[1879]
Jacoba Helena Elizabeth Witsen (of Anna Witsen?) aan Willem Witsen
Plaats: [Den Haag] |
Datum: [vóór 13 april 1879, wsch. maart] |
Verblijfplaats: KB 75 C 51 |
[begin ontbreekt, OV schat een vierzijdig vel]
[2:5]
niet [xxxxx] [xxxx] kan. Het weer was daarbij onbeschrijflijk mooi, geen windje en in de verte over 't veen en de hei een zachte bruin-roodachtig waas en de lucht zacht blauw met mooie schaapjes hier en daar maar alles zacht, zacht. We gingen er zitten, betreurende dat jij dat nu ook niet zag en wij daar zoo alleen van moesten genieten, en bleven van half 2 tot 5 weg zoodat 't eten op ons wachtte en mr. 't niet begreep. Hoe ellendig jammer toch dat 't zoo ver is van huis! Want dan kon je zoo veel eer nog eens overkomen voor een paar dagen als je belet vroeg maar nu is 't zoo duur. Ik woû dat je nog maar eens naar Eindegooi ging want de buitenlucht is zoo gezond en ik vind zoo naar dat je maar steeds hoofdpijn hebt, ga dan niet staan! Je kunt 't zittende immers ook wel doen? Denk er toch aan dat je alles, zelfs je werk, met verstand doet, beste Wim want overdrijven is slecht en dan zijn de gevolgen nog erger dan dat je 't wat kalmer opneemt; al moet je ze nu ook aanwenden, moet je even goed je krachten ook sparen voor later en als je nu niet heel gezond en vooral opgewekt blijft voelen, moet je dat toch weêr later bezuren, is dat niet zoo? Een gezond lichaam en geest heeft men voor alles noodig, 't allermeest. Wat is verstand toch iets moois, dat alles slecht is waar 't niet bij geraadpleegd wordt! en zooveel als je je karakter en geest zult verzorgen zooveel
[2:6?]
je kunt om 't zoo maar te noemen, moet je dit evenzeer je lichaam doen als 't dient om, door middel ervan iets goeds voort te brengen. Als je dus werkt en voelt dat 't je bepaald hindert, ménageer 't dan een beetje; als 't went (met een t, dit schreef je met een d, nat. een vergissing) dan behoeft 't niet maar je moet je niet uit een soort van niet willen bekennen, groot willen houden en 't zoo maar laten; denk daaraan, zult je? Dit is heusch geen preek maar mijn overtuiging. Ga dan ook zooveel mogelijk loopen en ga vroeg naar bed want dat is een van de voornaamste dingen voor opdoen van gezondheid en nat. vooral als men 's nachts zijn rust dubbel noodig heeft omdat men overdag zijn dag goed besteedt.
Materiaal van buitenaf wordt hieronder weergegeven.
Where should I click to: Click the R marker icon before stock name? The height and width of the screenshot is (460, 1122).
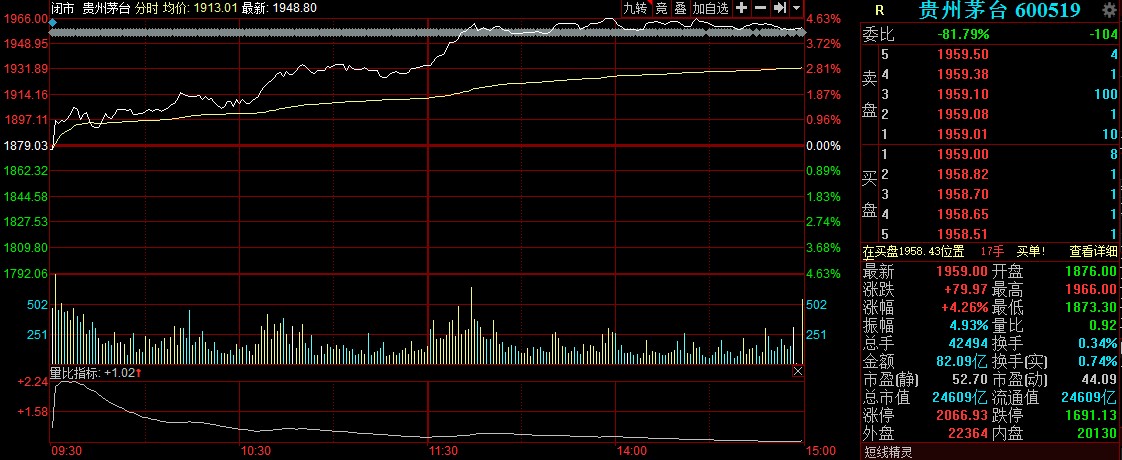[878, 11]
Gelukkig dat je nu met paaschen aangenomen wordt en dan dat uur meêr vrij krijgt, zeg 't nu aan ds. P. Op H. behoeft hij niet te wachten, dat zal hij nu zelf wel inzien dat is bovendien geen reden voor jou, je werk vereischt veel tijd zoodat elk uur dat je vrij hebt, genomen is behalve dat je nu al in je 19de jaar bent, zeg hem dat alles nu flink en vrij; dat vind ik zoo heerlijk als je dat doet! Eet nu vooral goed, ook groenten, dat is zoo gezond voor 't bloed. Het is maar dwaas van je dat je nu geen vleesch zegt te eten, waarom doe je dat toch altijd? Dat is zoo kinderachtig en je weet toch zelf wel dat 't niet goed is evenmin als 't overdrijven ervan zooals M. doet die er zich meê aan een beest gelijk stelt. Je hebt niets van me brief beantwoord, ook niet van Pennink, schrijf 't nu maar aan C., dat is 'tzelfde. We hebben nog geen antwoord van de Cr., wat schreef Evi jou? Hartelijk of niet? Waarom zeg je daarvan toch alt. zoo weinig? 't Is of je niet weet dat jouw belang ook 't onze is! Je bent toch een rare snaak hoor!
Adieu, hart. comp. van C. en een zoen van
je hart. liefh. zuster.
[2:5?]*
Het nieuwe wagentje heeft P. Zondag gehaald van Gron. Wij waren er Zat. maar toen was 't er nog niet. De paarden doen niets en V. heeft een stijve poot en niemand weet waarvan en waardoor; zeker verrekt door uitglijden.